(WHAT THE TASK REQUIRES) Please convert the entries from the very first line through the line containing "[x=364, y=219]", inclusive, into a JSON list of strings with one string per line, omitting blank lines.

++++ PROVIDED MATERIAL

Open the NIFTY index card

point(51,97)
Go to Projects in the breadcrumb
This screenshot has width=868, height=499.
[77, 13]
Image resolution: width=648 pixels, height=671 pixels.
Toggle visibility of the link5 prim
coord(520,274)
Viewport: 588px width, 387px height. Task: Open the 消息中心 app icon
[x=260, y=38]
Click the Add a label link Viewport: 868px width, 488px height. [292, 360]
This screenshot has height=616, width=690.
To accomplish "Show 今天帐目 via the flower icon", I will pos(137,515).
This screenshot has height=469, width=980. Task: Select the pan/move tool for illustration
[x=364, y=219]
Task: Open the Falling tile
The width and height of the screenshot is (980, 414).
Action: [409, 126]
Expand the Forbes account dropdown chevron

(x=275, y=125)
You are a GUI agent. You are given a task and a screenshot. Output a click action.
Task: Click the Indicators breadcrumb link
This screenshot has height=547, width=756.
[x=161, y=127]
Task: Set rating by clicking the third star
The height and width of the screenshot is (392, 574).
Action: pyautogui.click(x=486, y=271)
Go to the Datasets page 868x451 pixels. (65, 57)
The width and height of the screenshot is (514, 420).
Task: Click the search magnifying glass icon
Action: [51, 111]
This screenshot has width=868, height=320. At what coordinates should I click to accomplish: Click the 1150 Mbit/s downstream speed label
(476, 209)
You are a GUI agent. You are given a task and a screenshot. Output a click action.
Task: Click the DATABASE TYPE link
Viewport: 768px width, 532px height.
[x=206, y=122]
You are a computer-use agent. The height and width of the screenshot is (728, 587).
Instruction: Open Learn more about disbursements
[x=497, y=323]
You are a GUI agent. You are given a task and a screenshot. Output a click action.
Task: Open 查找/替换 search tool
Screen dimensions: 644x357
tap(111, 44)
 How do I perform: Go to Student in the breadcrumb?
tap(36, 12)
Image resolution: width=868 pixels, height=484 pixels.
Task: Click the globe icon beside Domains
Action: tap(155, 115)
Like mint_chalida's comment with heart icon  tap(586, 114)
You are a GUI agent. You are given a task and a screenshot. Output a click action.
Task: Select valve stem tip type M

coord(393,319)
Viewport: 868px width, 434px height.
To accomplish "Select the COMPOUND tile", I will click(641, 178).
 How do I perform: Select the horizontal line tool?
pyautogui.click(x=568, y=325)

++++++++

(RESPONSE FOR THIS EXERCISE)
[
  "Open the NIFTY index card",
  "point(51,97)",
  "Go to Projects in the breadcrumb",
  "This screenshot has width=868, height=499.",
  "[77, 13]",
  "Image resolution: width=648 pixels, height=671 pixels.",
  "Toggle visibility of the link5 prim",
  "coord(520,274)",
  "Viewport: 588px width, 387px height. Task: Open the 消息中心 app icon",
  "[x=260, y=38]",
  "Click the Add a label link Viewport: 868px width, 488px height. [292, 360]",
  "This screenshot has height=616, width=690.",
  "To accomplish \"Show 今天帐目 via the flower icon\", I will pos(137,515).",
  "This screenshot has height=469, width=980. Task: Select the pan/move tool for illustration",
  "[x=364, y=219]"
]